Dans une période où la contraception a permis de se protéger du risque de se retrouver avec un enfant sans avoir les moyens de s’en occuper correctement, parce que la femme se retrouve seule ou que les parents sont trop jeunes, la réalité de ce qu’on a appelé la cohabitation juvénile concerne l’immense majorité des couples. L’Eglise peut légitimement demander que ce temps d’apprentissage de l’autre ne se réduise pas à une simple consommation sexuelle de l’autre. Mais ne peut–elle pas entendre que cette vie à deux, cette confrontation aux gestes du quotidien fait partie de ce qui aide les jeunes à construire des couples solides ? Et que la séparation n’est vraiment grave que s’il y a des enfants ?
Le questionnaire pour le synode comporte une question que j’ai trouvé hallucinante, la question 7f : Comment promouvoir une mentalité plus ouverte envers la natalité? Comment favoriser la croissance des naissances ?. Autant on peut comprendre que l’Eglise demande à un couple de ne pas se contenter de vivre sur soi, mais de s’ouvrir aux autres, et en particulier (mais pas seulement) à l’arrivée d’enfants, autant je ne comprends pas qu’on puisse souhaiter une augmentation de la natalité globale !

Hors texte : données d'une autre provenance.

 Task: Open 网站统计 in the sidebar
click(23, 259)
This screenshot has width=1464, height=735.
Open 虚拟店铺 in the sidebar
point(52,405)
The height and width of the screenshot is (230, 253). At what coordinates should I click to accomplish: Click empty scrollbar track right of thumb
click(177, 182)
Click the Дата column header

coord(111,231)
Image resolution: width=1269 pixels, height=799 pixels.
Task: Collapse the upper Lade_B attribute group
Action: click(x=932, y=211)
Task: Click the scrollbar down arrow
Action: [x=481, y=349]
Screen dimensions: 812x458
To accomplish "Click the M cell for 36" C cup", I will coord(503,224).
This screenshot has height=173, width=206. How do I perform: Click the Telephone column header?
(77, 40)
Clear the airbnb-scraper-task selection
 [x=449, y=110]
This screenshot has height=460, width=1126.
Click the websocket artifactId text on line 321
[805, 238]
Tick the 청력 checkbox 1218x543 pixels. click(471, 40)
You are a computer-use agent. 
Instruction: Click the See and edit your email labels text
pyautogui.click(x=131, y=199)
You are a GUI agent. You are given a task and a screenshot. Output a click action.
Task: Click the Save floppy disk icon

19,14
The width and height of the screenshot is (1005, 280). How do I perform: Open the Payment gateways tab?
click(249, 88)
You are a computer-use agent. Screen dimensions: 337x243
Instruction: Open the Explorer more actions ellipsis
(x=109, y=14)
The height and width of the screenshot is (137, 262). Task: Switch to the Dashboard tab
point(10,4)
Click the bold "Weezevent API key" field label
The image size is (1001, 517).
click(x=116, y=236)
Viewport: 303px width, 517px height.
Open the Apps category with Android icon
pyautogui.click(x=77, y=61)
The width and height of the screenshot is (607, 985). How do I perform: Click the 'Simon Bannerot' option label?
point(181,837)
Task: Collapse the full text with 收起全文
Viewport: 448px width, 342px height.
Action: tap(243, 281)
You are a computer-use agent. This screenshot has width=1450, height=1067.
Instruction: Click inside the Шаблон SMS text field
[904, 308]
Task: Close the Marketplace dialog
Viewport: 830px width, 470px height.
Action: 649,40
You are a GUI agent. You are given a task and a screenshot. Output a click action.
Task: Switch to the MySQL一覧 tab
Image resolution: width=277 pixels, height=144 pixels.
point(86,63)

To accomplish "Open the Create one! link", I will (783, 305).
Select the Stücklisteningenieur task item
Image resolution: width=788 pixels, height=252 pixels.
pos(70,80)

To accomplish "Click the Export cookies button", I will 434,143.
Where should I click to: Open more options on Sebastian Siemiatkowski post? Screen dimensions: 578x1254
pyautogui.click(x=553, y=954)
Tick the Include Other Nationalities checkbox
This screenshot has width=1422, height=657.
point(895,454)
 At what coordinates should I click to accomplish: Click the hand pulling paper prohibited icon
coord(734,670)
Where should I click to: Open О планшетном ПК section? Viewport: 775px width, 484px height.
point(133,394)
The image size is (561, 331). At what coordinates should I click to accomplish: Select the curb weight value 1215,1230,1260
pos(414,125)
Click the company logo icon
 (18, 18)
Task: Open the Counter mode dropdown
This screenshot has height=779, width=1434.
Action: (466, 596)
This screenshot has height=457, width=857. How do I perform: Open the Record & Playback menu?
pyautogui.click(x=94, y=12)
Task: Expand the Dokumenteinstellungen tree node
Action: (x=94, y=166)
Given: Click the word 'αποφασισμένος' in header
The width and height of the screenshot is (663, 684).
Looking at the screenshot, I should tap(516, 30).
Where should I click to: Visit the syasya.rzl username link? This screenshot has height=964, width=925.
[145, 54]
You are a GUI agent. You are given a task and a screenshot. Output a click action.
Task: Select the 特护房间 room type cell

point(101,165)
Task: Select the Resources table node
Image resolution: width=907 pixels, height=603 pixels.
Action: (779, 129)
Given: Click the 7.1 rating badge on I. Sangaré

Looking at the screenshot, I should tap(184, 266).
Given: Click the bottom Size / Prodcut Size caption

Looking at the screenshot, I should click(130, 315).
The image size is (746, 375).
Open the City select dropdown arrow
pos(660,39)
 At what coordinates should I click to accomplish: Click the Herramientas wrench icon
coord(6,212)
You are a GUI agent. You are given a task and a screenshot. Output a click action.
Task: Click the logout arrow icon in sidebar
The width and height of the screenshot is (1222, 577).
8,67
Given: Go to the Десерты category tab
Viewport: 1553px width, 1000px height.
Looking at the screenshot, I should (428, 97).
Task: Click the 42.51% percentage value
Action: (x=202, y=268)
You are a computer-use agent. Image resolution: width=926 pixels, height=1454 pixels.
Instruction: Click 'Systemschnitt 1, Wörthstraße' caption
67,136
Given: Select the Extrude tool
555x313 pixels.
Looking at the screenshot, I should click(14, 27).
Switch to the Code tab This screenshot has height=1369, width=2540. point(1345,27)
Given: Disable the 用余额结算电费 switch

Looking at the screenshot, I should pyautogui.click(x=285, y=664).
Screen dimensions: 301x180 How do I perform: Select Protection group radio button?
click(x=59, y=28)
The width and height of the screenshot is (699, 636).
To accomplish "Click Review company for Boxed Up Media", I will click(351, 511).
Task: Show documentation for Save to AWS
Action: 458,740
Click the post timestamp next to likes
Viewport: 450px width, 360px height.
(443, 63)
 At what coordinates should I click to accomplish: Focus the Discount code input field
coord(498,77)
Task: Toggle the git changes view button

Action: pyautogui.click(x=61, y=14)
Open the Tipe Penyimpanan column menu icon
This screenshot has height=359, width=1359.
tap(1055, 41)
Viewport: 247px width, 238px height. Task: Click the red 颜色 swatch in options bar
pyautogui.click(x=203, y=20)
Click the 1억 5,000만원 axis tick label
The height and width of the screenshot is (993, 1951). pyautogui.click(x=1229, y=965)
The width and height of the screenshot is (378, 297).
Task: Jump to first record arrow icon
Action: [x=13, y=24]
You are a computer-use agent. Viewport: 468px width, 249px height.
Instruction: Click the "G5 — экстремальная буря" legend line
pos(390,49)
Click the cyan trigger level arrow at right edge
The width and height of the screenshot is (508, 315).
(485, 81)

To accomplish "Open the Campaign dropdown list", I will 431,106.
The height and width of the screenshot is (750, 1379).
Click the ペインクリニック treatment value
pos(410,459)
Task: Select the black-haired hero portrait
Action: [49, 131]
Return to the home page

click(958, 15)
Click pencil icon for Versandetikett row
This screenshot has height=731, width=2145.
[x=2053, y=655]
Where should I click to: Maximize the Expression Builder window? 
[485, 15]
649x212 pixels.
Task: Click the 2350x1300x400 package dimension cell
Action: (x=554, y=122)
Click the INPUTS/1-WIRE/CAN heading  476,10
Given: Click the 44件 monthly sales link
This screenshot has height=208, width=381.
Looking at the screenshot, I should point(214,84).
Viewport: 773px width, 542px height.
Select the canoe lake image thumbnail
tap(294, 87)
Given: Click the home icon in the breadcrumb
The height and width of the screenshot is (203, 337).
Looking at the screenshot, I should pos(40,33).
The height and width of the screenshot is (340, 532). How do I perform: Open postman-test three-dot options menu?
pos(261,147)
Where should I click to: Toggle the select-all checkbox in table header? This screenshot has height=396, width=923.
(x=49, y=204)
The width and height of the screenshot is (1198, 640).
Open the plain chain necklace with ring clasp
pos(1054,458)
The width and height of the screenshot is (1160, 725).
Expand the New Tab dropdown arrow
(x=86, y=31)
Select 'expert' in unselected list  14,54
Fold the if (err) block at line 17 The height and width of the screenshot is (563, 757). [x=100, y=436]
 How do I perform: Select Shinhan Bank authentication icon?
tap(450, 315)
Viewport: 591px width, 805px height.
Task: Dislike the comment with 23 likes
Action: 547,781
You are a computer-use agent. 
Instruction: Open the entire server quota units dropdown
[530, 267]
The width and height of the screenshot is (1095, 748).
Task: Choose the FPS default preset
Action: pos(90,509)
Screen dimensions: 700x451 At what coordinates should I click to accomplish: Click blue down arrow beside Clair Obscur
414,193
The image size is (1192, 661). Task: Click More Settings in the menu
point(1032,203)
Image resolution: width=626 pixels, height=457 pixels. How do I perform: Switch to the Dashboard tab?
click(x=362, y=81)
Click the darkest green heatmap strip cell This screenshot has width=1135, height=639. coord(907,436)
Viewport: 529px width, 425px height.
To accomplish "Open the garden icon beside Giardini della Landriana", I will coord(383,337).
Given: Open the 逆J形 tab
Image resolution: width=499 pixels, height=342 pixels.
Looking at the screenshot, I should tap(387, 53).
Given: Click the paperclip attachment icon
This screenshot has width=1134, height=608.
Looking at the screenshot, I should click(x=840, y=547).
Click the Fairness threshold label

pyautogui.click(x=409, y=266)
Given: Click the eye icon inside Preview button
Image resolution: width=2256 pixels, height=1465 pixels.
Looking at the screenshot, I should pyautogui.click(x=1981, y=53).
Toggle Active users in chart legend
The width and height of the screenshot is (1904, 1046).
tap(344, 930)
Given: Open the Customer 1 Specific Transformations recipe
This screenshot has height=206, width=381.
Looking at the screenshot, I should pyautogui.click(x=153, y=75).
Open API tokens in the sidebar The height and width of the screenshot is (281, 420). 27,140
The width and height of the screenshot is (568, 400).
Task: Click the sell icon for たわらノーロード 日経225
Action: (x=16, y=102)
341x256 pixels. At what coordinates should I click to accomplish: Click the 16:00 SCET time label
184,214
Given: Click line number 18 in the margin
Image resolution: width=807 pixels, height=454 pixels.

On peut parler fidélité et projet de construire pour toujours à ceux qui veulent se marier : il est clair que cette proposition raisonne positivement avec leur propre projet. Pour autant, doit-on laisser la porte fermée à ceux qui ont échoué ? Dans de nombreux cas, la relation au sein du couple est tellement dégradée qu’une séparation vaut mieux pour tout le monde (y compris s’il y a des enfants). Et certains ont eu la chance de rencontrer ensuite une personne avec laquelle ils construisent une relation beaucoup plus vraie et réussie que la première qu’ils avaient tentée : tout le monde a ce genre de cas dans son entourage.
L’Eglise refuse le pardon qui rouvrirait la porte de la communion parce qu’elle a fait du mariage un sacrement (il peut n’être qu’une bénédiction, mais les prêtres en font rarement la publicité). Comme on l’a vu dans la définition du mariage, l’Eglise présente son sacrement comme institué par Jésus. En réalité, le mariage n’est devenu officiellement un sacrement qu’en 1215, au concile de Latran.
Un mot pour finir sur l’accueil des homosexuels. Une de mes collègues de travail est lesbienne, et a été rejetée par sa famille pour cette raison : on imagine comment elle peut le vivre ! Plusieurs de mes amis ont vu un de leurs enfants se découvrir homosexuel et s’efforcer de vivre avec. Ces amis ont manifesté, me semble-t-il, cet amour inconditionnel dont je parlais plus haut et accompagné leur enfant dans son cheminement, sans vouloir lui imposer leur norme. Je ne crois pas que cela ait été particulièrement facile pour eux, cela les a forcément remis en cause, et je préfère ne pas avoir vécu cette situation. Mais cette attitude basée sur un amour inconditionnel, n’est-ce pas ce que devrait proposer l’Eglise ?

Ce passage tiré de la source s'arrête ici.